**AVAILABLE DATA**
***
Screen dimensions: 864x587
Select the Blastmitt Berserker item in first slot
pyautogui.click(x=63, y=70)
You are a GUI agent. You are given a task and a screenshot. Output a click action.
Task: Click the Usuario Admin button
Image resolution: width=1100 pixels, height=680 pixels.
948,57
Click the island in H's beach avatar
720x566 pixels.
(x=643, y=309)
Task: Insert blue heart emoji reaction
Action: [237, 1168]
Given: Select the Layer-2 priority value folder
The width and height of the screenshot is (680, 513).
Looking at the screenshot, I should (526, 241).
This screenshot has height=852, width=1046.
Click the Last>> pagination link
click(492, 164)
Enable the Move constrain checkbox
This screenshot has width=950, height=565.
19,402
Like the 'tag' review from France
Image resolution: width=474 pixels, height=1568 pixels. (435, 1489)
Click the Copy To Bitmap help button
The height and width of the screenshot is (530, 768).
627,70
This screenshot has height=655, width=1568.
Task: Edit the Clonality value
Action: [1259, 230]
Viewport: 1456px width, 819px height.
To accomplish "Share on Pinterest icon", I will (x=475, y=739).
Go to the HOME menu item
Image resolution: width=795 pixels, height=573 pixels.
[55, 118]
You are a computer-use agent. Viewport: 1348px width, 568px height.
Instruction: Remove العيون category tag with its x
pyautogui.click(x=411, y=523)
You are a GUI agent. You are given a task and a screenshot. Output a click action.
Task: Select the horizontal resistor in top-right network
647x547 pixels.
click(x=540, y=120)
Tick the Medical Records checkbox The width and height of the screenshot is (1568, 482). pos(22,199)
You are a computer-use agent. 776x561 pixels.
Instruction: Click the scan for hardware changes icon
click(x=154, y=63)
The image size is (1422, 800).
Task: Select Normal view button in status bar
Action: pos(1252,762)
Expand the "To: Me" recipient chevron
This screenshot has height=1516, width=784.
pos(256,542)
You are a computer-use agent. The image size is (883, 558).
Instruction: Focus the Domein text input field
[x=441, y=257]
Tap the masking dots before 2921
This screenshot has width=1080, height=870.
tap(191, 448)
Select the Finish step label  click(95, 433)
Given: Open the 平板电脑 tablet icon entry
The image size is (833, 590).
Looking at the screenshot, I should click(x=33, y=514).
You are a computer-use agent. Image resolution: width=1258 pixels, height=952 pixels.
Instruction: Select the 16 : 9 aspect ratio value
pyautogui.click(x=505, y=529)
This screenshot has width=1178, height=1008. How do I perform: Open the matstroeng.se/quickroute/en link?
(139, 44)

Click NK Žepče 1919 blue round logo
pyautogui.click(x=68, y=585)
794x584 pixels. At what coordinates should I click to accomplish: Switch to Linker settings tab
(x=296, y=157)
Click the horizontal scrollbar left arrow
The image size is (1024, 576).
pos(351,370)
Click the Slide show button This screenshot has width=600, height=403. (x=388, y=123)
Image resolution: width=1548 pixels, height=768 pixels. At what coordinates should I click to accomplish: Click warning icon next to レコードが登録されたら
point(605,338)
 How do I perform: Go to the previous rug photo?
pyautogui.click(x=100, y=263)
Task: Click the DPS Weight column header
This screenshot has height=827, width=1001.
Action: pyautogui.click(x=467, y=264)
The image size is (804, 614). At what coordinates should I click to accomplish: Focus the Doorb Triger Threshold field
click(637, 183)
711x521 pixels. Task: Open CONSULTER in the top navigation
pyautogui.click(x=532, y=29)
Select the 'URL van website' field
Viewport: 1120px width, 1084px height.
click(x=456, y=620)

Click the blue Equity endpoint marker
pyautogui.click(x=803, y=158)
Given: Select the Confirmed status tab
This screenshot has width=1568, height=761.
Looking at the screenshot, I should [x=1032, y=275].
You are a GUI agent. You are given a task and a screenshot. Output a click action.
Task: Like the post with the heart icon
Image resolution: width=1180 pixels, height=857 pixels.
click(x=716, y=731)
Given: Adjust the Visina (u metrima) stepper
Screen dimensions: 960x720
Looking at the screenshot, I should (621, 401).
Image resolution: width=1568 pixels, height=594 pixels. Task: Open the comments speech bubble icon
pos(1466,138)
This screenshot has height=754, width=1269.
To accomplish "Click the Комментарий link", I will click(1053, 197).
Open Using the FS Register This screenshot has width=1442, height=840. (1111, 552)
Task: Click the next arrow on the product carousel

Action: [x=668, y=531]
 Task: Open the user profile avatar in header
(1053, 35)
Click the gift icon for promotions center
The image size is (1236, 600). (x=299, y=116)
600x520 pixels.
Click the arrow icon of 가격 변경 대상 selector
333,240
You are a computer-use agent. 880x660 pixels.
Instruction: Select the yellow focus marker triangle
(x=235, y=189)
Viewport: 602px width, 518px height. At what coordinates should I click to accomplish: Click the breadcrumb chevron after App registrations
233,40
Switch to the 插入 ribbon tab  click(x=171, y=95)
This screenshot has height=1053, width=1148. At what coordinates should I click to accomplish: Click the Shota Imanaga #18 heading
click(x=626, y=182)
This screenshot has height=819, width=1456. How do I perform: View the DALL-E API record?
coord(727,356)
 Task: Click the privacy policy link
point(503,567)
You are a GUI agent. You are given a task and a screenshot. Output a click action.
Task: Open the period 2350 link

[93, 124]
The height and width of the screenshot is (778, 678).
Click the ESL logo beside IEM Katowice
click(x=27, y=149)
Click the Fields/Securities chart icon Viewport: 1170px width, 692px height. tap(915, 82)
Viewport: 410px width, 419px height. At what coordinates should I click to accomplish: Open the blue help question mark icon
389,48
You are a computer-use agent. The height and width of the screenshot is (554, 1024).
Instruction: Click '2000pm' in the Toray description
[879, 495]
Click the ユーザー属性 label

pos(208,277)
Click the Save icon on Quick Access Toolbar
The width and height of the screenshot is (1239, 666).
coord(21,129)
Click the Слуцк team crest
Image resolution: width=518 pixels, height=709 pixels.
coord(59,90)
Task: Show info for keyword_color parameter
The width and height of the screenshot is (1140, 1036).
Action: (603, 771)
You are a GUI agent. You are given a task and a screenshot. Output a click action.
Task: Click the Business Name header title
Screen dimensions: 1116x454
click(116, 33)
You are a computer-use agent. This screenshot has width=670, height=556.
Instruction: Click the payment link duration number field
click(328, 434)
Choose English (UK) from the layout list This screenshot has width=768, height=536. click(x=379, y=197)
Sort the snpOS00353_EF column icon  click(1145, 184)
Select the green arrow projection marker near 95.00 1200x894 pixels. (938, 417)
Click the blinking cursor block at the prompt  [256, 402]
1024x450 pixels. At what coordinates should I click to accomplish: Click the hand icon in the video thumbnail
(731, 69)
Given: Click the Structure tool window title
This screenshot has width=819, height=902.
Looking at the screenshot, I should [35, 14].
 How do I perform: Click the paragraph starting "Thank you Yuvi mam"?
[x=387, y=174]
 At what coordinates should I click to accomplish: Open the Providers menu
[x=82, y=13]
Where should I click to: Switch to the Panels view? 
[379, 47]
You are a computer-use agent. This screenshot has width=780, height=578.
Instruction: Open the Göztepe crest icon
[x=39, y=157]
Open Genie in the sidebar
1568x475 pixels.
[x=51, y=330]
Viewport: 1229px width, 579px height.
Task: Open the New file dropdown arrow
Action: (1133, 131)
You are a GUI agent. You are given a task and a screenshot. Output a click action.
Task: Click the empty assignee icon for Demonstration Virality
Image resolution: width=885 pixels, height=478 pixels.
***
**TASK PROMPT**
Take the material above and set it down again exactly.

**EXERCISE SOLUTION**
Screen dimensions: 864x587
Select the Blastmitt Berserker item in first slot
pyautogui.click(x=63, y=70)
You are a GUI agent. You are given a task and a screenshot. Output a click action.
Task: Click the Usuario Admin button
Image resolution: width=1100 pixels, height=680 pixels.
948,57
Click the island in H's beach avatar
720x566 pixels.
(x=643, y=309)
Task: Insert blue heart emoji reaction
Action: [237, 1168]
Given: Select the Layer-2 priority value folder
The width and height of the screenshot is (680, 513).
Looking at the screenshot, I should (526, 241).
This screenshot has height=852, width=1046.
Click the Last>> pagination link
click(492, 164)
Enable the Move constrain checkbox
This screenshot has width=950, height=565.
19,402
Like the 'tag' review from France
Image resolution: width=474 pixels, height=1568 pixels. (435, 1489)
Click the Copy To Bitmap help button
The height and width of the screenshot is (530, 768).
627,70
This screenshot has height=655, width=1568.
Task: Edit the Clonality value
Action: [1259, 230]
Viewport: 1456px width, 819px height.
To accomplish "Share on Pinterest icon", I will (x=475, y=739).
Go to the HOME menu item
Image resolution: width=795 pixels, height=573 pixels.
[55, 118]
You are a computer-use agent. Viewport: 1348px width, 568px height.
Instruction: Remove العيون category tag with its x
pyautogui.click(x=411, y=523)
You are a GUI agent. You are given a task and a screenshot. Output a click action.
Task: Select the horizontal resistor in top-right network
647x547 pixels.
click(x=540, y=120)
Tick the Medical Records checkbox The width and height of the screenshot is (1568, 482). pos(22,199)
You are a computer-use agent. 776x561 pixels.
Instruction: Click the scan for hardware changes icon
click(x=154, y=63)
The image size is (1422, 800).
Task: Select Normal view button in status bar
Action: pos(1252,762)
Expand the "To: Me" recipient chevron
This screenshot has height=1516, width=784.
pos(256,542)
You are a computer-use agent. The image size is (883, 558).
Instruction: Focus the Domein text input field
[x=441, y=257]
Tap the masking dots before 2921
This screenshot has width=1080, height=870.
tap(191, 448)
Select the Finish step label  click(95, 433)
Given: Open the 平板电脑 tablet icon entry
The image size is (833, 590).
Looking at the screenshot, I should click(x=33, y=514).
You are a computer-use agent. Image resolution: width=1258 pixels, height=952 pixels.
Instruction: Select the 16 : 9 aspect ratio value
pyautogui.click(x=505, y=529)
This screenshot has width=1178, height=1008. How do I perform: Open the matstroeng.se/quickroute/en link?
(139, 44)

Click NK Žepče 1919 blue round logo
pyautogui.click(x=68, y=585)
794x584 pixels. At what coordinates should I click to accomplish: Switch to Linker settings tab
(x=296, y=157)
Click the horizontal scrollbar left arrow
The image size is (1024, 576).
pos(351,370)
Click the Slide show button This screenshot has width=600, height=403. (x=388, y=123)
Image resolution: width=1548 pixels, height=768 pixels. At what coordinates should I click to accomplish: Click warning icon next to レコードが登録されたら
point(605,338)
 How do I perform: Go to the previous rug photo?
pyautogui.click(x=100, y=263)
Task: Click the DPS Weight column header
This screenshot has height=827, width=1001.
Action: pyautogui.click(x=467, y=264)
The image size is (804, 614). At what coordinates should I click to accomplish: Focus the Doorb Triger Threshold field
click(637, 183)
711x521 pixels. Task: Open CONSULTER in the top navigation
pyautogui.click(x=532, y=29)
Select the 'URL van website' field
Viewport: 1120px width, 1084px height.
click(x=456, y=620)

Click the blue Equity endpoint marker
pyautogui.click(x=803, y=158)
Given: Select the Confirmed status tab
This screenshot has width=1568, height=761.
Looking at the screenshot, I should [x=1032, y=275].
You are a GUI agent. You are given a task and a screenshot. Output a click action.
Task: Like the post with the heart icon
Image resolution: width=1180 pixels, height=857 pixels.
click(x=716, y=731)
Given: Adjust the Visina (u metrima) stepper
Screen dimensions: 960x720
Looking at the screenshot, I should (621, 401).
Image resolution: width=1568 pixels, height=594 pixels. Task: Open the comments speech bubble icon
pos(1466,138)
This screenshot has height=754, width=1269.
To accomplish "Click the Комментарий link", I will click(1053, 197).
Open Using the FS Register This screenshot has width=1442, height=840. (1111, 552)
Task: Click the next arrow on the product carousel

Action: [x=668, y=531]
 Task: Open the user profile avatar in header
(1053, 35)
Click the gift icon for promotions center
The image size is (1236, 600). (x=299, y=116)
600x520 pixels.
Click the arrow icon of 가격 변경 대상 selector
333,240
You are a computer-use agent. 880x660 pixels.
Instruction: Select the yellow focus marker triangle
(x=235, y=189)
Viewport: 602px width, 518px height. At what coordinates should I click to accomplish: Click the breadcrumb chevron after App registrations
233,40
Switch to the 插入 ribbon tab  click(x=171, y=95)
This screenshot has height=1053, width=1148. At what coordinates should I click to accomplish: Click the Shota Imanaga #18 heading
click(x=626, y=182)
This screenshot has height=819, width=1456. How do I perform: View the DALL-E API record?
coord(727,356)
 Task: Click the privacy policy link
point(503,567)
You are a GUI agent. You are given a task and a screenshot. Output a click action.
Task: Open the period 2350 link

[93, 124]
The height and width of the screenshot is (778, 678).
Click the ESL logo beside IEM Katowice
click(x=27, y=149)
Click the Fields/Securities chart icon Viewport: 1170px width, 692px height. tap(915, 82)
Viewport: 410px width, 419px height. At what coordinates should I click to accomplish: Open the blue help question mark icon
389,48
You are a computer-use agent. The height and width of the screenshot is (554, 1024).
Instruction: Click '2000pm' in the Toray description
[879, 495]
Click the ユーザー属性 label

pos(208,277)
Click the Save icon on Quick Access Toolbar
The width and height of the screenshot is (1239, 666).
coord(21,129)
Click the Слуцк team crest
Image resolution: width=518 pixels, height=709 pixels.
coord(59,90)
Task: Show info for keyword_color parameter
The width and height of the screenshot is (1140, 1036).
Action: (603, 771)
You are a GUI agent. You are given a task and a screenshot. Output a click action.
Task: Click the Business Name header title
Screen dimensions: 1116x454
click(116, 33)
You are a computer-use agent. This screenshot has width=670, height=556.
Instruction: Click the payment link duration number field
click(328, 434)
Choose English (UK) from the layout list This screenshot has width=768, height=536. click(x=379, y=197)
Sort the snpOS00353_EF column icon  click(1145, 184)
Select the green arrow projection marker near 95.00 1200x894 pixels. (938, 417)
Click the blinking cursor block at the prompt  [256, 402]
1024x450 pixels. At what coordinates should I click to accomplish: Click the hand icon in the video thumbnail
(731, 69)
Given: Click the Structure tool window title
This screenshot has width=819, height=902.
Looking at the screenshot, I should [35, 14].
 How do I perform: Click the paragraph starting "Thank you Yuvi mam"?
[x=387, y=174]
 At what coordinates should I click to accomplish: Open the Providers menu
[x=82, y=13]
Where should I click to: Switch to the Panels view? 
[379, 47]
You are a computer-use agent. This screenshot has width=780, height=578.
Instruction: Open the Göztepe crest icon
[x=39, y=157]
Open Genie in the sidebar
1568x475 pixels.
[x=51, y=330]
Viewport: 1229px width, 579px height.
Task: Open the New file dropdown arrow
Action: (1133, 131)
You are a GUI agent. You are given a task and a screenshot. Output a click action.
Task: Click the empty assignee icon for Demonstration Virality
Image resolution: width=885 pixels, height=478 pixels.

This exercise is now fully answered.